(Stored data)
=====

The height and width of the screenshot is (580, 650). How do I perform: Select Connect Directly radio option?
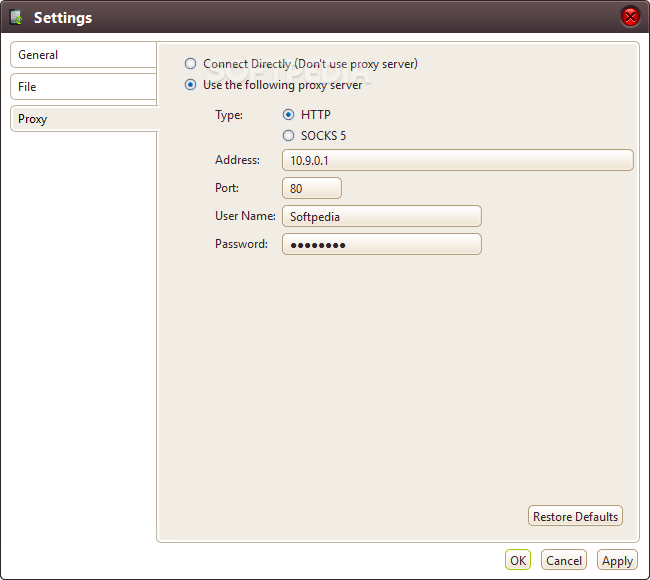coord(190,63)
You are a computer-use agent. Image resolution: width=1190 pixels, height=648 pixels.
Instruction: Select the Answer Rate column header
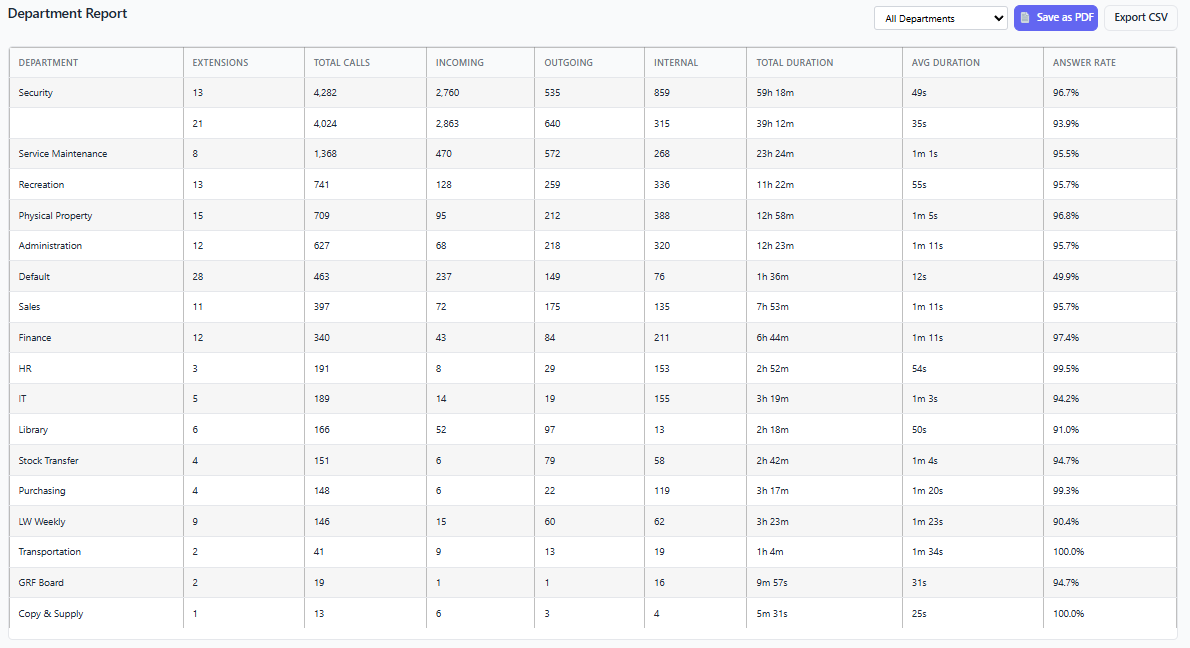pos(1084,63)
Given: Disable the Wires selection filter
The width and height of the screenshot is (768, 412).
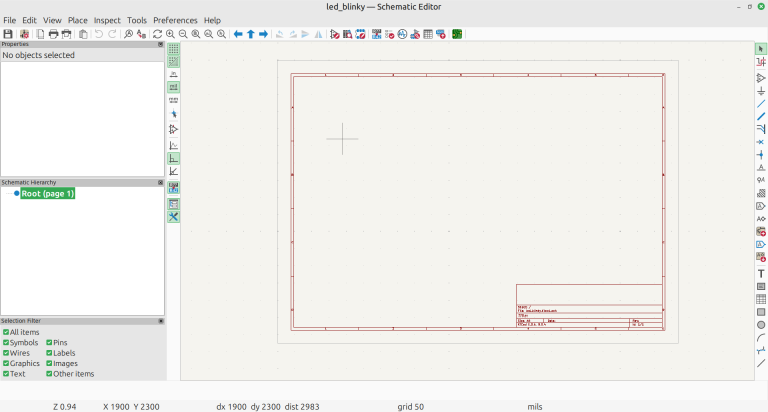Looking at the screenshot, I should pos(6,353).
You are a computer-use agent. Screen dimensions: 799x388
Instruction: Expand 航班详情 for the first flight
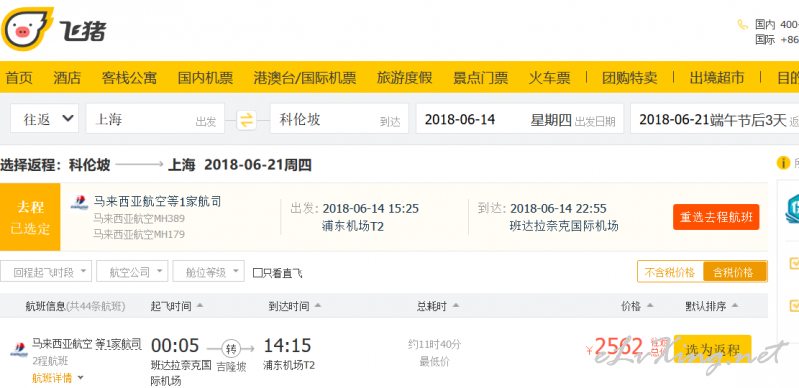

=====

• [WORK ITEM]:
The lines above must be transcribed exactly, with every picture left out.

• [SOLUTION TO THIS EXERCISE]:
The height and width of the screenshot is (580, 650). How do I perform: Select Connect Directly radio option?
coord(190,63)
You are a computer-use agent. Image resolution: width=1190 pixels, height=648 pixels.
Instruction: Select the Answer Rate column header
pos(1084,63)
Given: Disable the Wires selection filter
The width and height of the screenshot is (768, 412).
Looking at the screenshot, I should pos(6,353).
You are a computer-use agent. Screen dimensions: 799x388
Instruction: Expand 航班详情 for the first flight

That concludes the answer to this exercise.